趙栀虞懶懶打了個哈欠, 道:“裴大人有什麽想問的,盡管問他。”

裴淮止:“倘若傅将軍不願說, 我問了也沒用。”

傅佑延被他看着, 想到這些時日裴淮止所做的一切,臉上燥得慌, 擡腳走進來, 道:“也不是什麽不能說的事,上次與裴大人一別, 第二日夜裏我就找到了公主。”

裴淮止擰眉:“公主是那日夜裏和你回京的?”

傅佑延僵着臉,半晌吐出兩個字:“不是。”

他非常不願提起那日的事兒,一想到公主不跟他走, 還對魏沉璟的那個狗東西柔聲關懷,他就氣不打一處來。

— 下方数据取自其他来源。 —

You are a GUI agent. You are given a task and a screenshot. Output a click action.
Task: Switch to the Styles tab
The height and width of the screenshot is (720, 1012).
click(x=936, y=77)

那夜回去之後一夜沒睡,在将軍府和人拼搏了一夜, 打的酣暢淋漓。情緒平複後,還是為那夜的事情傷心,今日被公主喊來,以為公主有私事找他,着實讓他高興壞了。

到頭來, 不過是想讓裴淮止從他口中得知那夜真相。

曾經的三公主不是這樣的, 以前的三公主對他真的很好很好, 有時連好吃的糕點不舍得吃,只為了留給他。

一晃多年,公主對他的關心轉移到了別人身上。

裴淮止知道了大概,低着頭不語,神色不明。

趙栀虞:“既然都說開了,裴大人若無事可以走了,我和傅将軍還有別的事。”

裴淮止輕輕颔首,拿起那幅畫,幸而上面的墨已經幹掉,這時卷起來也不會弄花,走的時候,他留了一句讓趙栀虞沒想到的話。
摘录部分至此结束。